Copy out every entry, keeping each character the same.

(Data to use)

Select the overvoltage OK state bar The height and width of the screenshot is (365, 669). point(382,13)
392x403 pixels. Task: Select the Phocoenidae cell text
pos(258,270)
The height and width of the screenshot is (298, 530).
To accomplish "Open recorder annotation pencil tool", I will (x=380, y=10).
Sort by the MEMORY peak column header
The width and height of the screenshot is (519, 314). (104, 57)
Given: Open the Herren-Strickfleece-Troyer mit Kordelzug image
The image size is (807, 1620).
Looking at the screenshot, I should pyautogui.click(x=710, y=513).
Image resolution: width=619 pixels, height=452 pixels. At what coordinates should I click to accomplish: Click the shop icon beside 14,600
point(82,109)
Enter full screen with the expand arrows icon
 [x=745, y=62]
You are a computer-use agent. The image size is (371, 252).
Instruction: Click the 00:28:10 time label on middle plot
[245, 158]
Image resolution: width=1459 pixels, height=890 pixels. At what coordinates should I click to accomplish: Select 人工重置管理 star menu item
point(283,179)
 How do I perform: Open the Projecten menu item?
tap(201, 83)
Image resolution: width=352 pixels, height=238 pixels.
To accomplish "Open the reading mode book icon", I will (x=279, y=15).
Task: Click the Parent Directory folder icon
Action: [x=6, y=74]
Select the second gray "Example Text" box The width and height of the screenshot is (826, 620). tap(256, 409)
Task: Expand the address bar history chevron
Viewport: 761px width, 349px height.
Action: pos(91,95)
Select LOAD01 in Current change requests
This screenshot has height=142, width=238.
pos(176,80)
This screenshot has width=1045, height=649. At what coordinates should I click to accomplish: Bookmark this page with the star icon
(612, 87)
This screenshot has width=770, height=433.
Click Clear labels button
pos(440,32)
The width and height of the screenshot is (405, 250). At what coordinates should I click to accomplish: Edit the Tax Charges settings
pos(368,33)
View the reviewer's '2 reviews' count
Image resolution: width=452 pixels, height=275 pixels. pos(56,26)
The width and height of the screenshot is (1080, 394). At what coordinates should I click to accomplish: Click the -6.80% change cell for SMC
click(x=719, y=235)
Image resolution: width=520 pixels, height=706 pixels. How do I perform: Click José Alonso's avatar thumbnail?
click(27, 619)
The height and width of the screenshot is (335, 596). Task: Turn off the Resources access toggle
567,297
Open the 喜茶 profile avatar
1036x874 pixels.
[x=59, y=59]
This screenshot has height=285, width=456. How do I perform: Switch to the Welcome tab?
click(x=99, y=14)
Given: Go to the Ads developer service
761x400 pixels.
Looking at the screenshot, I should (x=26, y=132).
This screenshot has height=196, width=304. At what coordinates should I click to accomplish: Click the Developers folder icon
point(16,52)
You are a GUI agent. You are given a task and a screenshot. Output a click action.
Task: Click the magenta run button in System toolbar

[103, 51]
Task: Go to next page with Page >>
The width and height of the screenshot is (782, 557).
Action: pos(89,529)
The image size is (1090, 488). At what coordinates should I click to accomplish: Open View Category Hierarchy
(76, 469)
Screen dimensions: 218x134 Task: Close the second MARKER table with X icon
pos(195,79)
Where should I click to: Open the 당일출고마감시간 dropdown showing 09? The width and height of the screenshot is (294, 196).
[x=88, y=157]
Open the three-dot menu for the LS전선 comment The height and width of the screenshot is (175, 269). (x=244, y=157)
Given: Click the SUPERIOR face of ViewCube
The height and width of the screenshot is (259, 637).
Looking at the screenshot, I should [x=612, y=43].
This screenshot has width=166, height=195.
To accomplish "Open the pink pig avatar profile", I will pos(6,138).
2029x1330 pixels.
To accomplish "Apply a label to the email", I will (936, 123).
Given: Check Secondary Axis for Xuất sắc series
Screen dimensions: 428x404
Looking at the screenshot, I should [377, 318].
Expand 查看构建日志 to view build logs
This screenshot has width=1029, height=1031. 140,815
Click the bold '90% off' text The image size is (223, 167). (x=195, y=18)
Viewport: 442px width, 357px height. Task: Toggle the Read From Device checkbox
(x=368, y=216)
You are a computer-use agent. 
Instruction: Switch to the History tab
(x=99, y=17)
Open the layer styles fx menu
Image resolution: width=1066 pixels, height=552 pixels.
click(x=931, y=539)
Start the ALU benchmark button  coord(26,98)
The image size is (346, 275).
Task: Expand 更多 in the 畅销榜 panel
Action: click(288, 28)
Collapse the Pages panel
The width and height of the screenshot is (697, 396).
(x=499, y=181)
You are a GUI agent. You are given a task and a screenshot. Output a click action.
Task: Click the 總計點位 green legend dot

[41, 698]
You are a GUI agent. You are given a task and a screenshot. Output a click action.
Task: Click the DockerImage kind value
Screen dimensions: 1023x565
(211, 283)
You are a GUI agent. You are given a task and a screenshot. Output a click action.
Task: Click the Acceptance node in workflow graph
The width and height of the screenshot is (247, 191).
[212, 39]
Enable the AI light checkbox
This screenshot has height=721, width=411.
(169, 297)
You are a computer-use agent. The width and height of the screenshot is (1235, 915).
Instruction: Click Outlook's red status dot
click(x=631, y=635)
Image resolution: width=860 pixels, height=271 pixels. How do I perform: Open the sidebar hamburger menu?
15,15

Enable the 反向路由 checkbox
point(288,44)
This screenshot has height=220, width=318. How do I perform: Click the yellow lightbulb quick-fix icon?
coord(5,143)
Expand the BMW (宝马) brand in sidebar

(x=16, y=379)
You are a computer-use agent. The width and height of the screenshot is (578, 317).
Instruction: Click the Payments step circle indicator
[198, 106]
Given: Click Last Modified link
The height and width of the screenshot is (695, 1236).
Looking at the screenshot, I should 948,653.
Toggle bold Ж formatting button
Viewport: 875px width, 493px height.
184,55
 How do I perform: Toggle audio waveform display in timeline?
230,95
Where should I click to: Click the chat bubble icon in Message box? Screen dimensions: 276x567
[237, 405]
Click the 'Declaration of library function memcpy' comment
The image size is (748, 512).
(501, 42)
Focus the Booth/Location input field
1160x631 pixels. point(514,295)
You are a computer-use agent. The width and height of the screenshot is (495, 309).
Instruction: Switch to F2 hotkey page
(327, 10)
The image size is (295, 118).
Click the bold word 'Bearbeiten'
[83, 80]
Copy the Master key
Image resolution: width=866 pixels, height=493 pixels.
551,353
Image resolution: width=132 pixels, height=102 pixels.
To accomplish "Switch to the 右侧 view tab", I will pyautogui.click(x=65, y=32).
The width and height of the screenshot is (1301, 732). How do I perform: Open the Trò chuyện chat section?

(End Data to use)

Reply:
Select the overvoltage OK state bar The height and width of the screenshot is (365, 669). point(382,13)
392x403 pixels. Task: Select the Phocoenidae cell text
pos(258,270)
The height and width of the screenshot is (298, 530).
To accomplish "Open recorder annotation pencil tool", I will (x=380, y=10).
Sort by the MEMORY peak column header
The width and height of the screenshot is (519, 314). (104, 57)
Given: Open the Herren-Strickfleece-Troyer mit Kordelzug image
The image size is (807, 1620).
Looking at the screenshot, I should pyautogui.click(x=710, y=513).
Image resolution: width=619 pixels, height=452 pixels. At what coordinates should I click to accomplish: Click the shop icon beside 14,600
point(82,109)
Enter full screen with the expand arrows icon
 [x=745, y=62]
You are a computer-use agent. The image size is (371, 252).
Instruction: Click the 00:28:10 time label on middle plot
[245, 158]
Image resolution: width=1459 pixels, height=890 pixels. At what coordinates should I click to accomplish: Select 人工重置管理 star menu item
point(283,179)
 How do I perform: Open the Projecten menu item?
tap(201, 83)
Image resolution: width=352 pixels, height=238 pixels.
To accomplish "Open the reading mode book icon", I will (x=279, y=15).
Task: Click the Parent Directory folder icon
Action: [x=6, y=74]
Select the second gray "Example Text" box The width and height of the screenshot is (826, 620). tap(256, 409)
Task: Expand the address bar history chevron
Viewport: 761px width, 349px height.
Action: pos(91,95)
Select LOAD01 in Current change requests
This screenshot has height=142, width=238.
pos(176,80)
This screenshot has width=1045, height=649. At what coordinates should I click to accomplish: Bookmark this page with the star icon
(612, 87)
This screenshot has width=770, height=433.
Click Clear labels button
pos(440,32)
The width and height of the screenshot is (405, 250). At what coordinates should I click to accomplish: Edit the Tax Charges settings
pos(368,33)
View the reviewer's '2 reviews' count
Image resolution: width=452 pixels, height=275 pixels. pos(56,26)
The width and height of the screenshot is (1080, 394). At what coordinates should I click to accomplish: Click the -6.80% change cell for SMC
click(x=719, y=235)
Image resolution: width=520 pixels, height=706 pixels. How do I perform: Click José Alonso's avatar thumbnail?
click(27, 619)
The height and width of the screenshot is (335, 596). Task: Turn off the Resources access toggle
567,297
Open the 喜茶 profile avatar
1036x874 pixels.
[x=59, y=59]
This screenshot has height=285, width=456. How do I perform: Switch to the Welcome tab?
click(x=99, y=14)
Given: Go to the Ads developer service
761x400 pixels.
Looking at the screenshot, I should (x=26, y=132).
This screenshot has height=196, width=304. At what coordinates should I click to accomplish: Click the Developers folder icon
point(16,52)
You are a GUI agent. You are given a task and a screenshot. Output a click action.
Task: Click the magenta run button in System toolbar

[103, 51]
Task: Go to next page with Page >>
The width and height of the screenshot is (782, 557).
Action: pos(89,529)
The image size is (1090, 488). At what coordinates should I click to accomplish: Open View Category Hierarchy
(76, 469)
Screen dimensions: 218x134 Task: Close the second MARKER table with X icon
pos(195,79)
Where should I click to: Open the 당일출고마감시간 dropdown showing 09? The width and height of the screenshot is (294, 196).
[x=88, y=157]
Open the three-dot menu for the LS전선 comment The height and width of the screenshot is (175, 269). (x=244, y=157)
Given: Click the SUPERIOR face of ViewCube
The height and width of the screenshot is (259, 637).
Looking at the screenshot, I should [x=612, y=43].
This screenshot has width=166, height=195.
To accomplish "Open the pink pig avatar profile", I will pos(6,138).
2029x1330 pixels.
To accomplish "Apply a label to the email", I will (936, 123).
Given: Check Secondary Axis for Xuất sắc series
Screen dimensions: 428x404
Looking at the screenshot, I should [377, 318].
Expand 查看构建日志 to view build logs
This screenshot has width=1029, height=1031. 140,815
Click the bold '90% off' text The image size is (223, 167). (x=195, y=18)
Viewport: 442px width, 357px height. Task: Toggle the Read From Device checkbox
(x=368, y=216)
You are a computer-use agent. 
Instruction: Switch to the History tab
(x=99, y=17)
Open the layer styles fx menu
Image resolution: width=1066 pixels, height=552 pixels.
click(x=931, y=539)
Start the ALU benchmark button  coord(26,98)
The image size is (346, 275).
Task: Expand 更多 in the 畅销榜 panel
Action: click(288, 28)
Collapse the Pages panel
The width and height of the screenshot is (697, 396).
(x=499, y=181)
You are a GUI agent. You are given a task and a screenshot. Output a click action.
Task: Click the 總計點位 green legend dot

[41, 698]
You are a GUI agent. You are given a task and a screenshot. Output a click action.
Task: Click the DockerImage kind value
Screen dimensions: 1023x565
(211, 283)
You are a GUI agent. You are given a task and a screenshot. Output a click action.
Task: Click the Acceptance node in workflow graph
The width and height of the screenshot is (247, 191).
[212, 39]
Enable the AI light checkbox
This screenshot has height=721, width=411.
(169, 297)
You are a computer-use agent. The width and height of the screenshot is (1235, 915).
Instruction: Click Outlook's red status dot
click(x=631, y=635)
Image resolution: width=860 pixels, height=271 pixels. How do I perform: Open the sidebar hamburger menu?
15,15

Enable the 反向路由 checkbox
point(288,44)
This screenshot has height=220, width=318. How do I perform: Click the yellow lightbulb quick-fix icon?
coord(5,143)
Expand the BMW (宝马) brand in sidebar

(x=16, y=379)
You are a computer-use agent. The width and height of the screenshot is (578, 317).
Instruction: Click the Payments step circle indicator
[198, 106]
Given: Click Last Modified link
The height and width of the screenshot is (695, 1236).
Looking at the screenshot, I should 948,653.
Toggle bold Ж formatting button
Viewport: 875px width, 493px height.
184,55
 How do I perform: Toggle audio waveform display in timeline?
230,95
Where should I click to: Click the chat bubble icon in Message box? Screen dimensions: 276x567
[237, 405]
Click the 'Declaration of library function memcpy' comment
The image size is (748, 512).
(501, 42)
Focus the Booth/Location input field
1160x631 pixels. point(514,295)
You are a computer-use agent. The width and height of the screenshot is (495, 309).
Instruction: Switch to F2 hotkey page
(327, 10)
The image size is (295, 118).
Click the bold word 'Bearbeiten'
[83, 80]
Copy the Master key
Image resolution: width=866 pixels, height=493 pixels.
551,353
Image resolution: width=132 pixels, height=102 pixels.
To accomplish "Switch to the 右侧 view tab", I will pyautogui.click(x=65, y=32).
The width and height of the screenshot is (1301, 732). How do I perform: Open the Trò chuyện chat section?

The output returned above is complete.